WHAT THIS TASK INVOLVES: Your task is to transcribe the data exactly while omitting each picture.

(DATA TO USE begins)

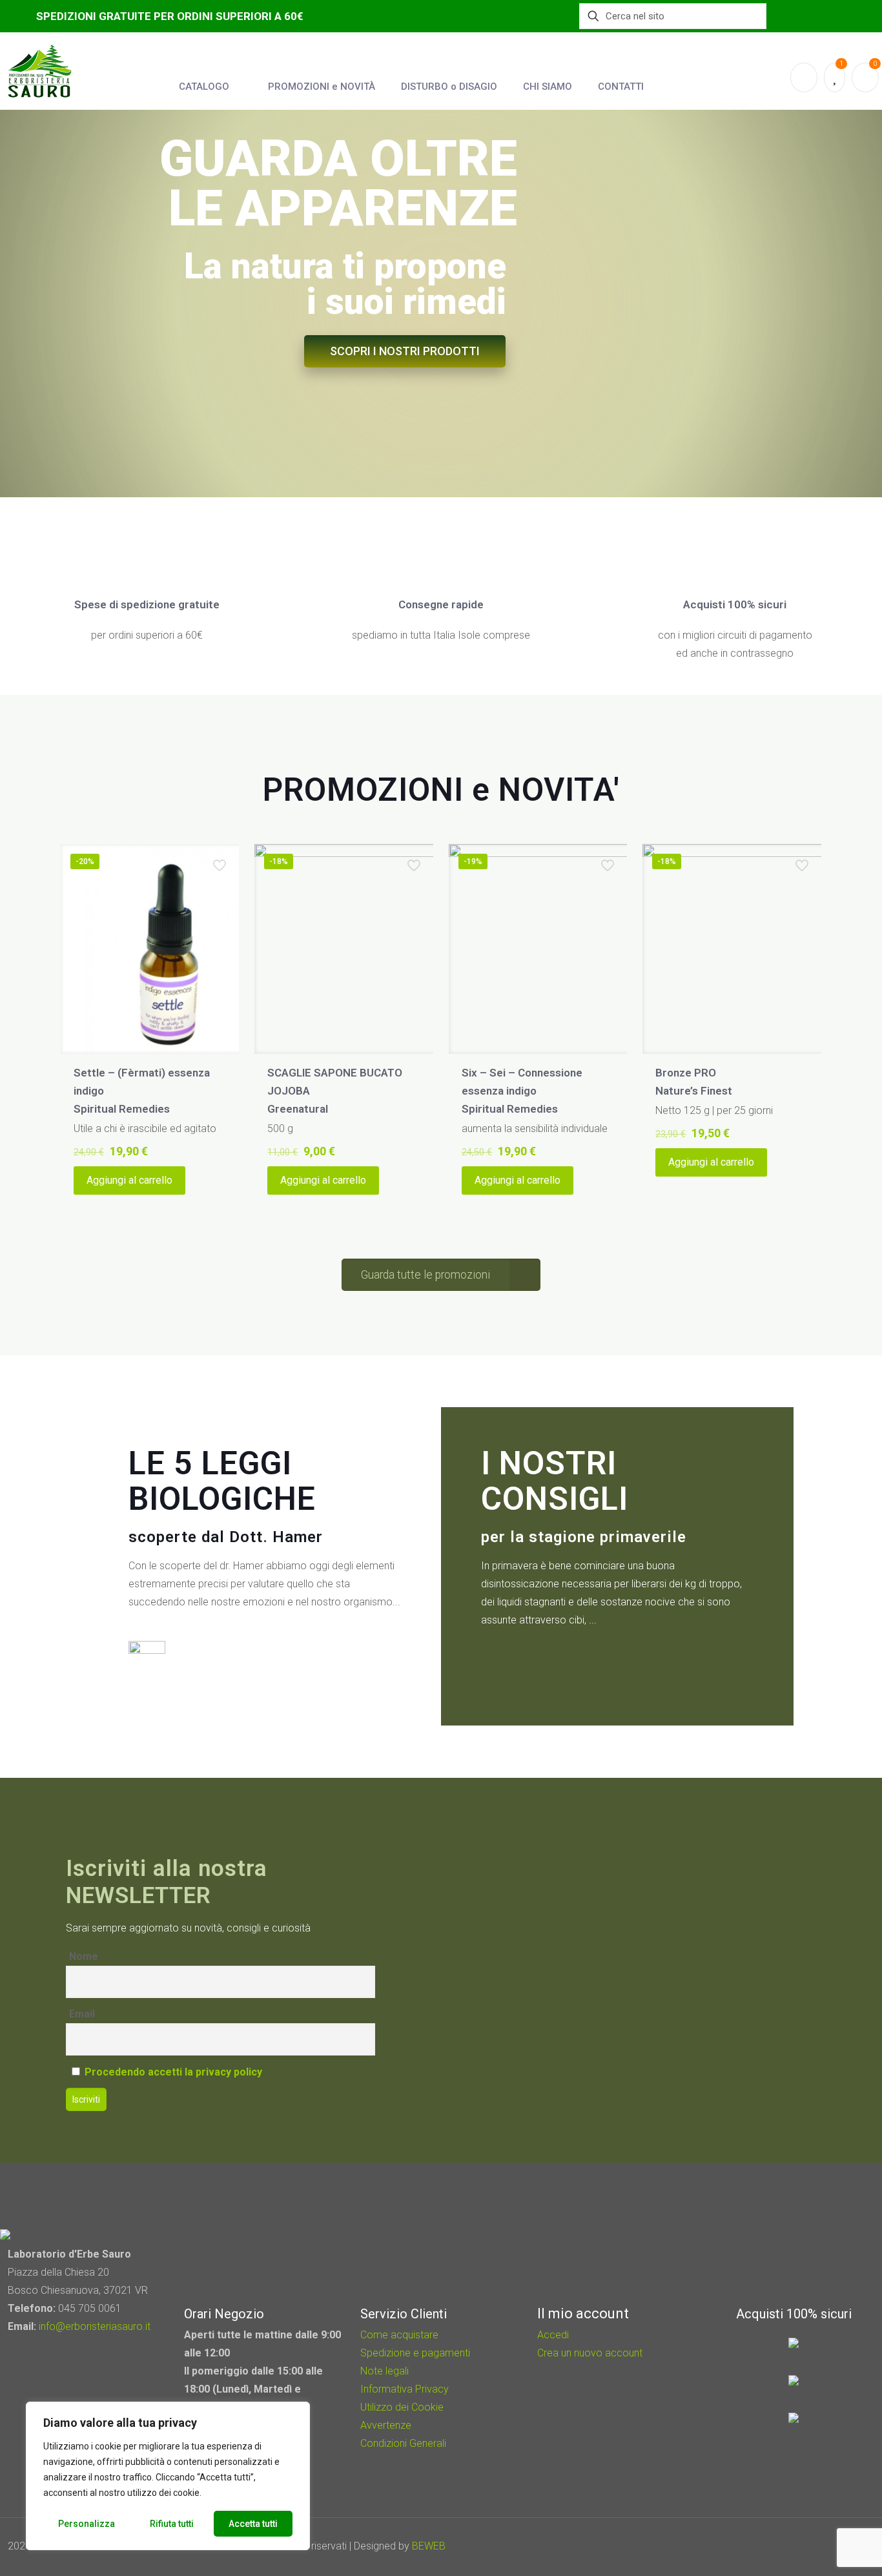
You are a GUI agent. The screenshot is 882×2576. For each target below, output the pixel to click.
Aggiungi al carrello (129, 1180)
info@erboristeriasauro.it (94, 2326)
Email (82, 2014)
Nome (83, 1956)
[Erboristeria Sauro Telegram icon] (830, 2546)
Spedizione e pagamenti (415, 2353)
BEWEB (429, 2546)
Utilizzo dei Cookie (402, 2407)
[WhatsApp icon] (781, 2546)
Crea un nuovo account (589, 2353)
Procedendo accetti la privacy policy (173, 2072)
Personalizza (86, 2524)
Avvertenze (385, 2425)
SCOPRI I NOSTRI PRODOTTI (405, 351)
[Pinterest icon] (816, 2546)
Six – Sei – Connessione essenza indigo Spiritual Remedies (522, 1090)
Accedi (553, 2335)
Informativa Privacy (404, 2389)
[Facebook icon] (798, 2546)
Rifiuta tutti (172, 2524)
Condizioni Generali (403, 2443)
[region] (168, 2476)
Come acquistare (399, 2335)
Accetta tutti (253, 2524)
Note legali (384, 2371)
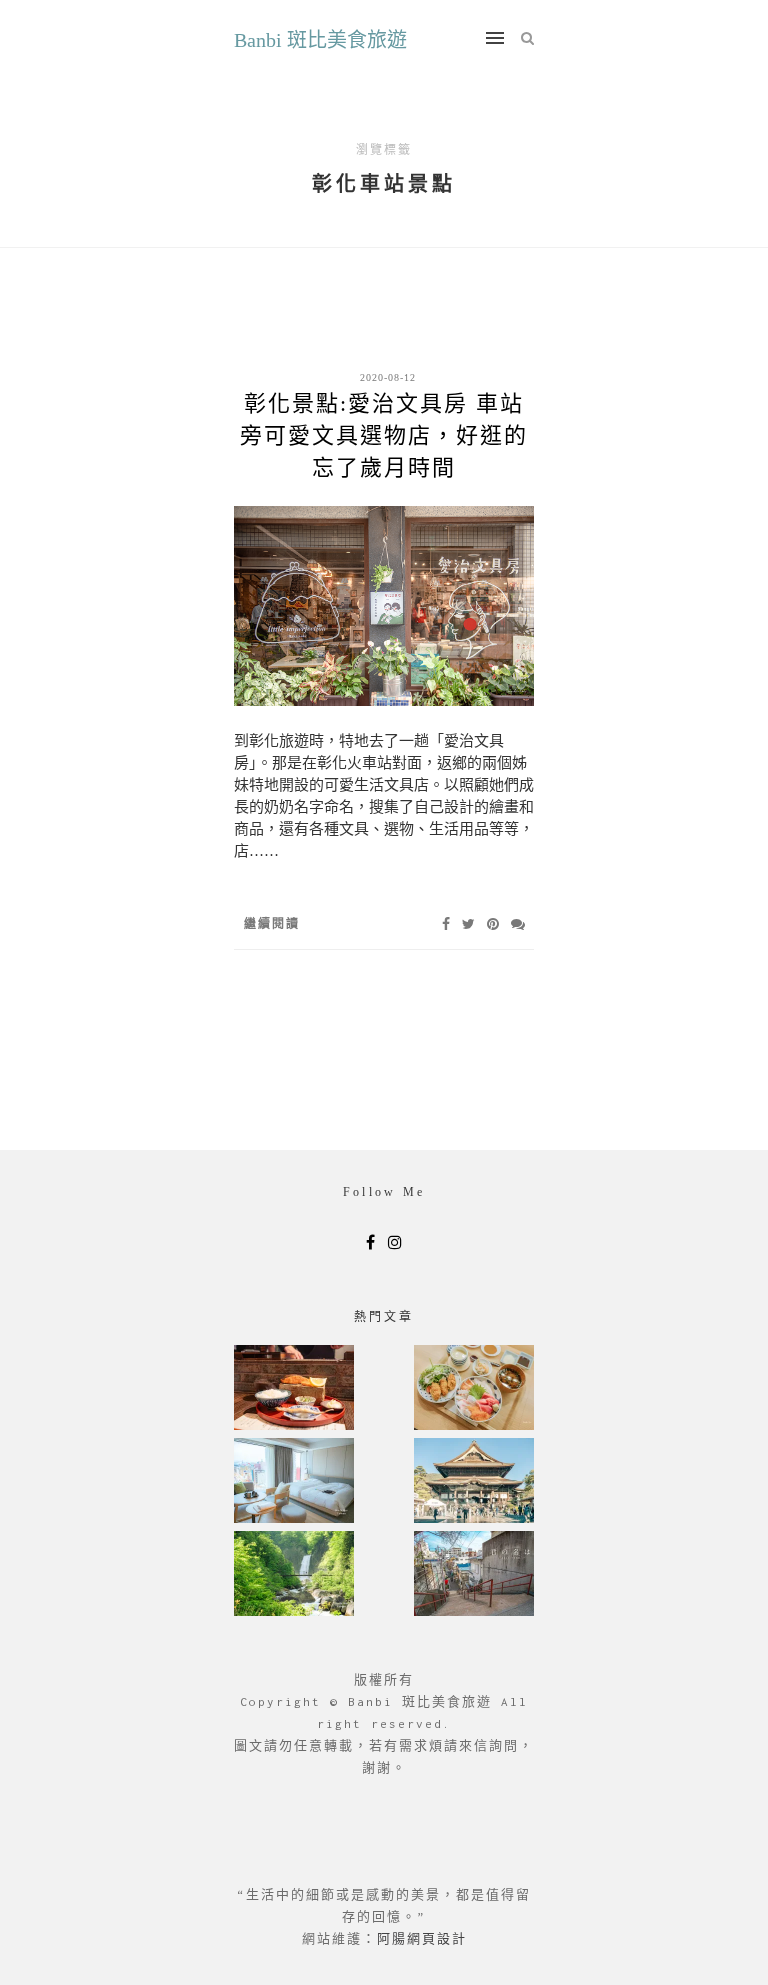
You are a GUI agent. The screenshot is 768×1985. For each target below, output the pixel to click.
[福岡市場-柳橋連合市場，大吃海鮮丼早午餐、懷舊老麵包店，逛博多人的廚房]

(DATA TO USE ends)

SOLUTION TO THIS PROBLEM:
You are a GUI agent. The screenshot is 882×2576. For each target below, output the pixel to click.
Aggiungi al carrello (129, 1180)
info@erboristeriasauro.it (94, 2326)
Email (82, 2014)
Nome (83, 1956)
[Erboristeria Sauro Telegram icon] (830, 2546)
Spedizione e pagamenti (415, 2353)
BEWEB (429, 2546)
Utilizzo dei Cookie (402, 2407)
[WhatsApp icon] (781, 2546)
Crea un nuovo account (589, 2353)
Procedendo accetti la privacy policy (173, 2072)
Personalizza (86, 2524)
Avvertenze (385, 2425)
SCOPRI I NOSTRI PRODOTTI (405, 351)
[Pinterest icon] (816, 2546)
Six – Sei – Connessione essenza indigo Spiritual Remedies (522, 1090)
Accedi (553, 2335)
Informativa Privacy (404, 2389)
[Facebook icon] (798, 2546)
Rifiuta tutti (172, 2524)
Condizioni Generali (403, 2443)
[region] (168, 2476)
Come acquistare (399, 2335)
Accetta tutti (253, 2524)
Note legali (384, 2371)
You are a GUI agent. The screenshot is 768×1985. For each target below, output the pixel to click.
[福岡市場-柳橋連合市場，大吃海鮮丼早午餐、懷舊老麵包店，逛博多人的廚房]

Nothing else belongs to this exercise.